─── THE RECORDS
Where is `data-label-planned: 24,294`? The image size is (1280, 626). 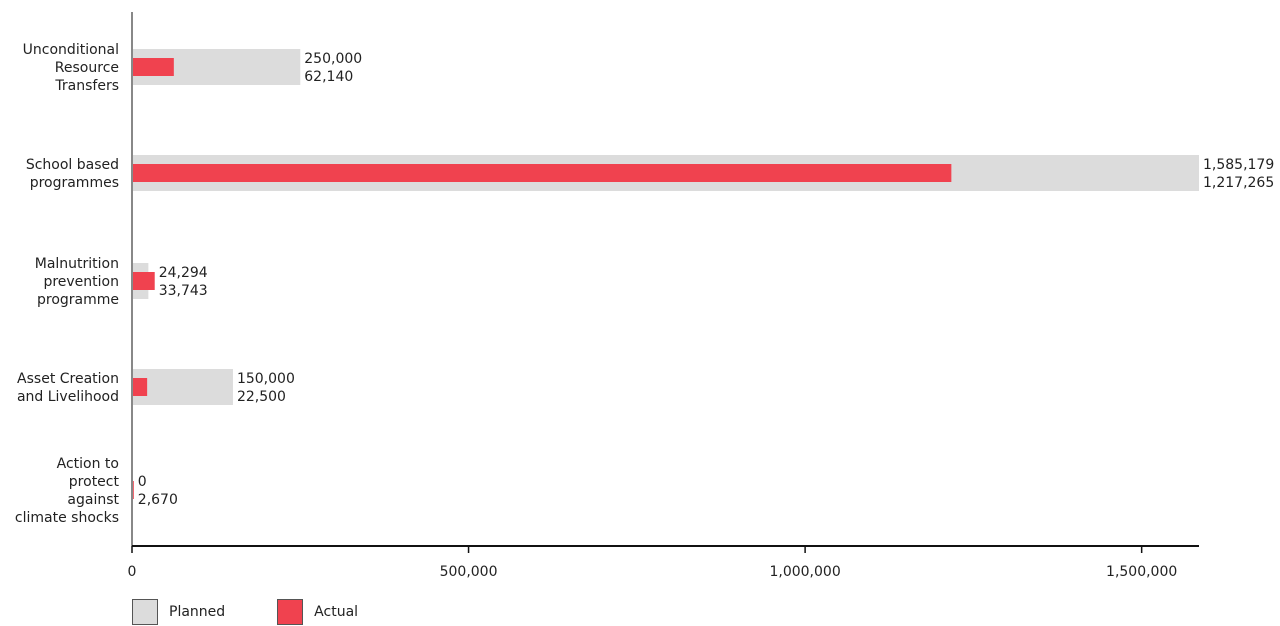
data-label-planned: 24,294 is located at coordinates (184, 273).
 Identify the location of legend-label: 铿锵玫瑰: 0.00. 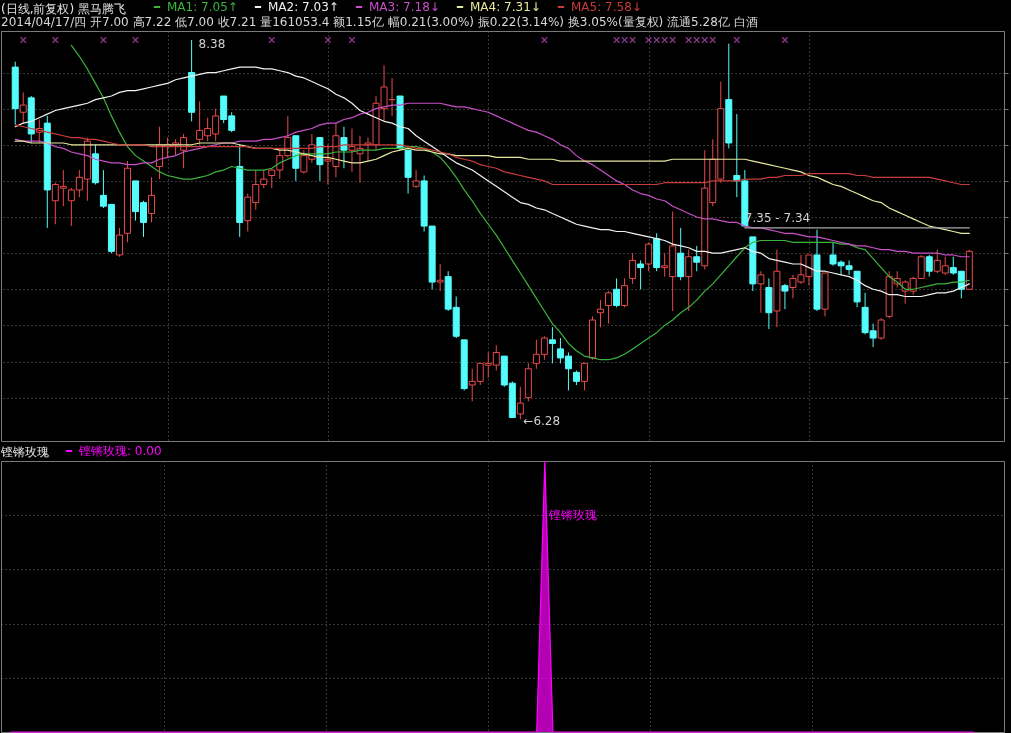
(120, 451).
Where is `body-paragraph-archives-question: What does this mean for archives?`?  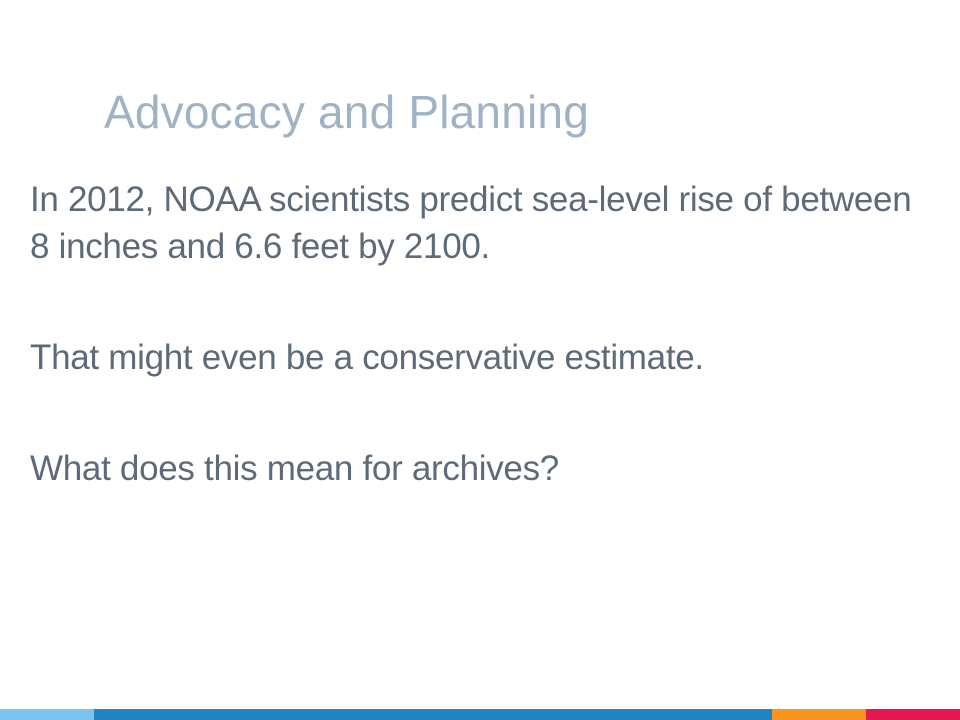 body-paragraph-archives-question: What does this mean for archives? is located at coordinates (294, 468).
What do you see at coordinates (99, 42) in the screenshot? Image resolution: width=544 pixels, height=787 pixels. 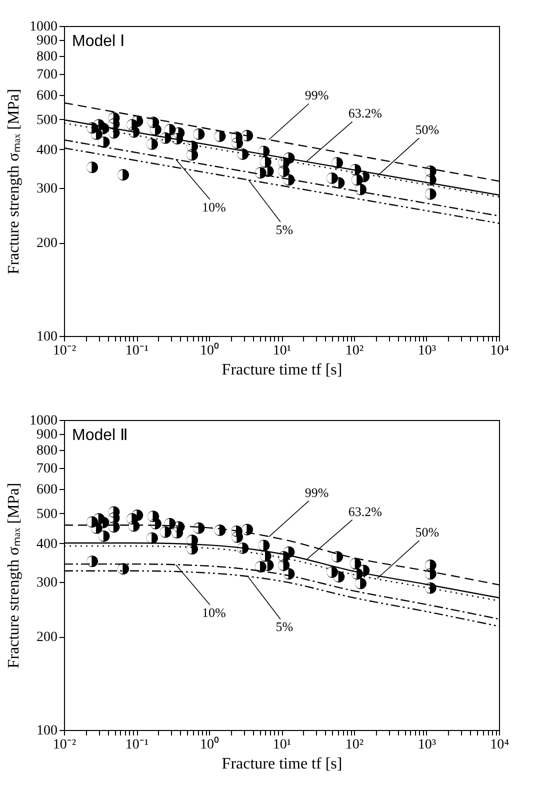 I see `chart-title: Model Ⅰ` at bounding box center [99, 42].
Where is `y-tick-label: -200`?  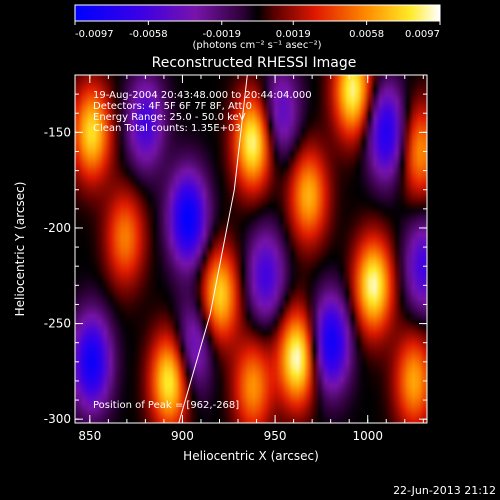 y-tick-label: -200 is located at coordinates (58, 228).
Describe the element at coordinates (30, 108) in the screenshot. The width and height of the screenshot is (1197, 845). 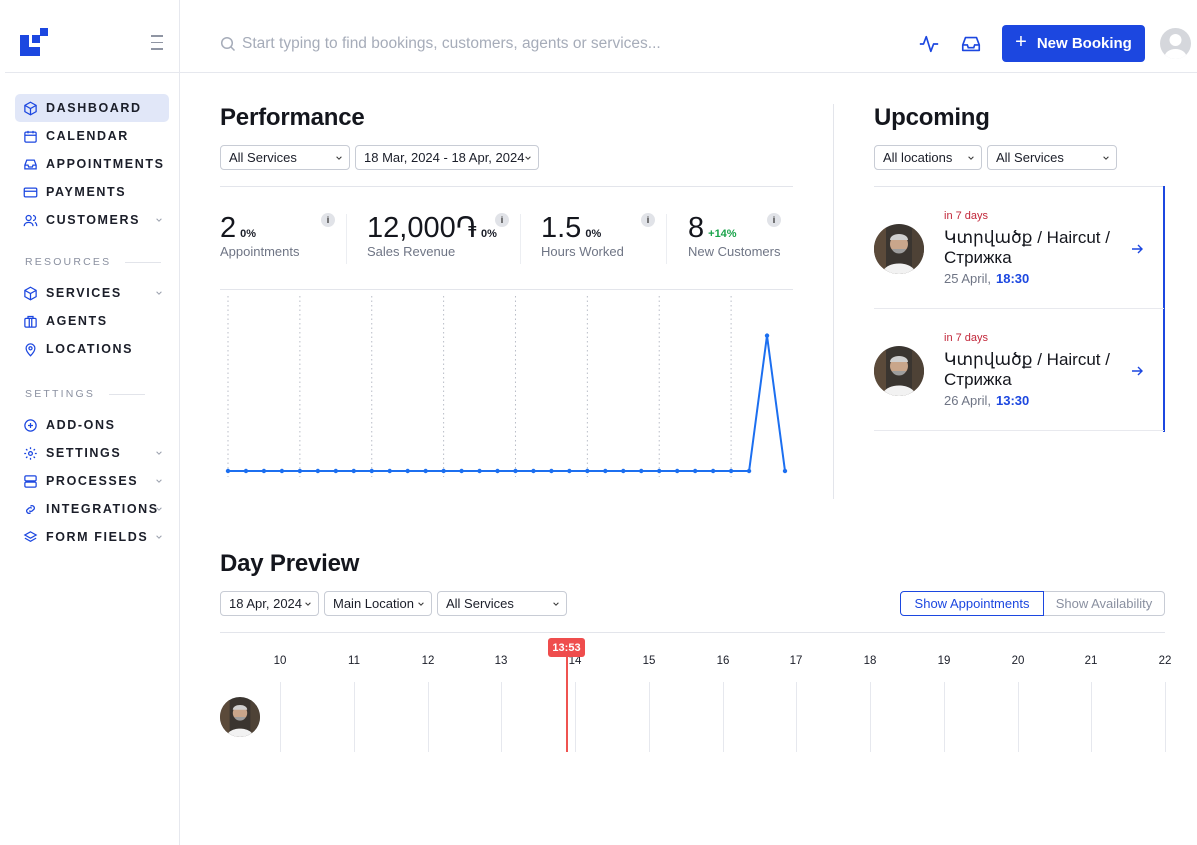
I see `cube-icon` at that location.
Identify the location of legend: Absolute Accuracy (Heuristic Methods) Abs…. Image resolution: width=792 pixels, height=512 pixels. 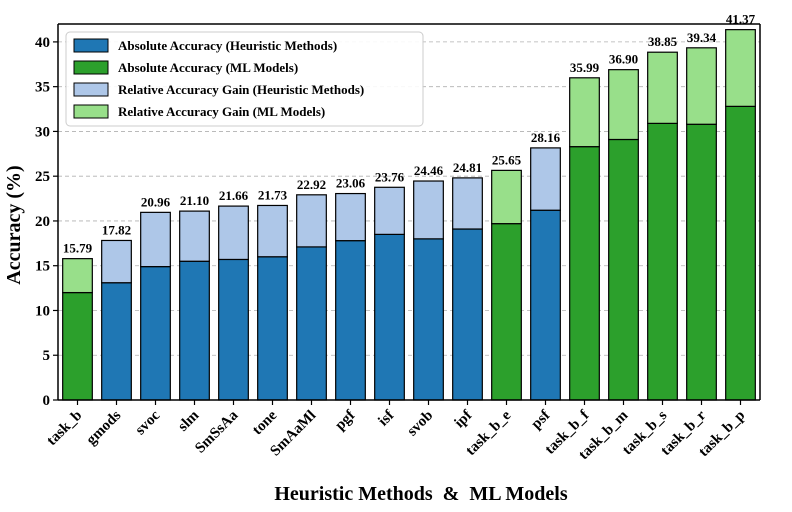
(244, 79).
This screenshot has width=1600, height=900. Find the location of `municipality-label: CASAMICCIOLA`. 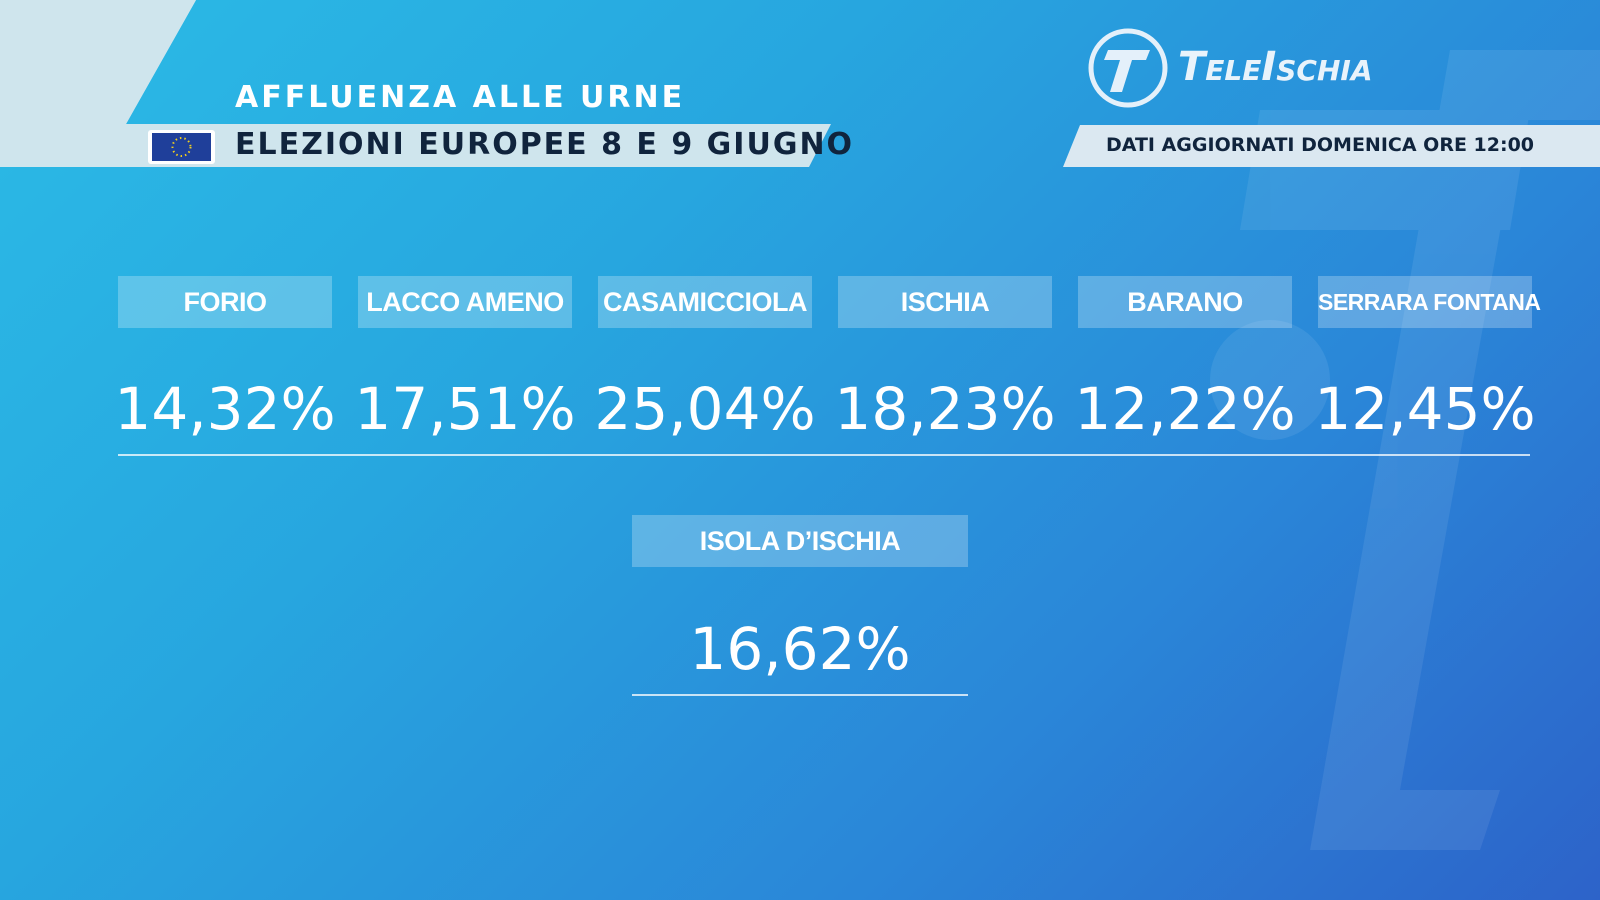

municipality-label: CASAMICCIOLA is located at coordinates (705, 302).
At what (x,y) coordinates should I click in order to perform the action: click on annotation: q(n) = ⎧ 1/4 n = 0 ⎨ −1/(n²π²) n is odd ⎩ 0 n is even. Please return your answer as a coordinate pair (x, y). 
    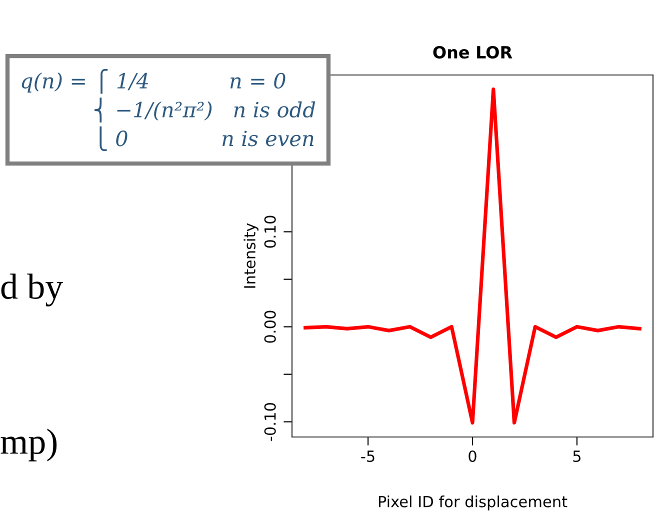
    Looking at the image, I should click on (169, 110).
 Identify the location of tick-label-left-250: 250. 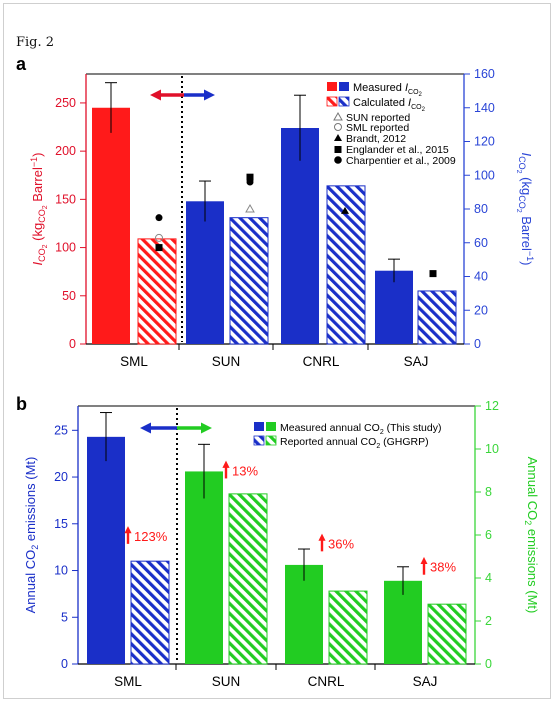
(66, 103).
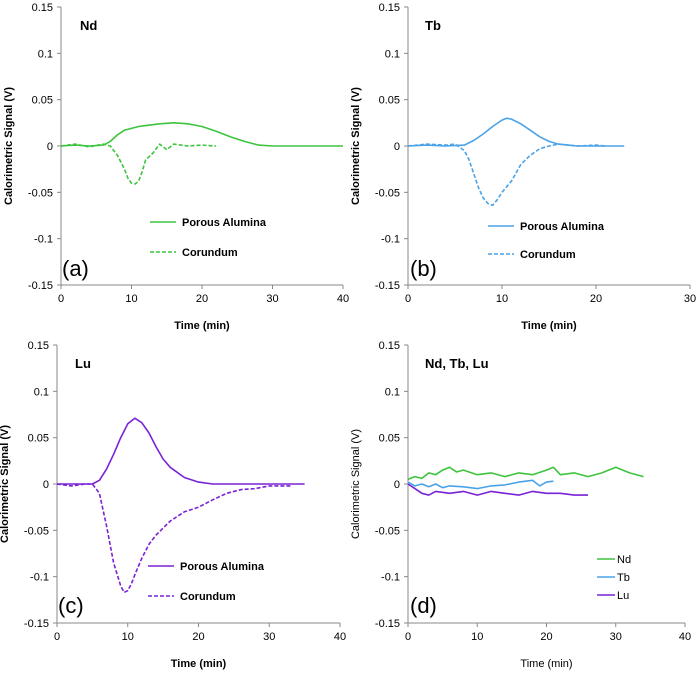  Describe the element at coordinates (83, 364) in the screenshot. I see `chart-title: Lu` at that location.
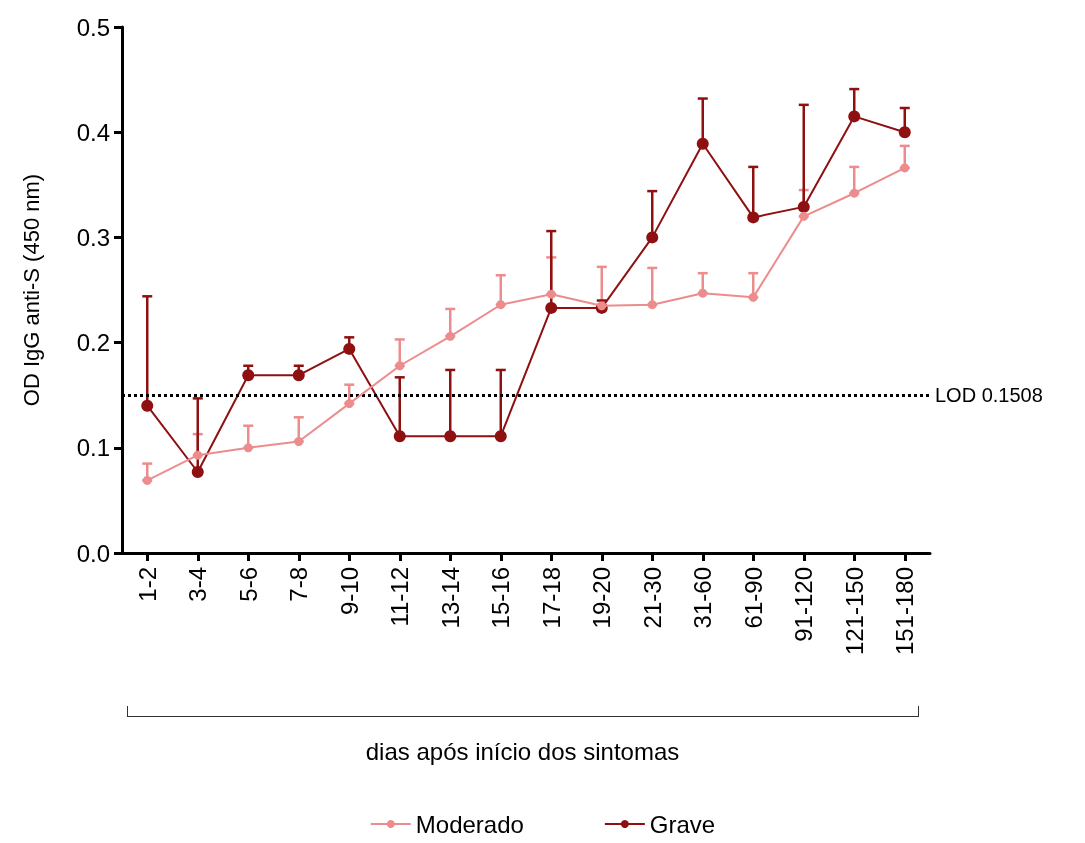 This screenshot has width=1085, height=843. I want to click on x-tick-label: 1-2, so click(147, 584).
──────
> JOB
Write out the rows word for word, from the very first one up to and including the line that contains "(120, 451).". Leave the pictures out.

> ANSWER
Where is `data-label-planned: 24,294`? The image size is (1280, 626). 
data-label-planned: 24,294 is located at coordinates (184, 273).
 Identify the location of legend-label: 铿锵玫瑰: 0.00. 
(120, 451).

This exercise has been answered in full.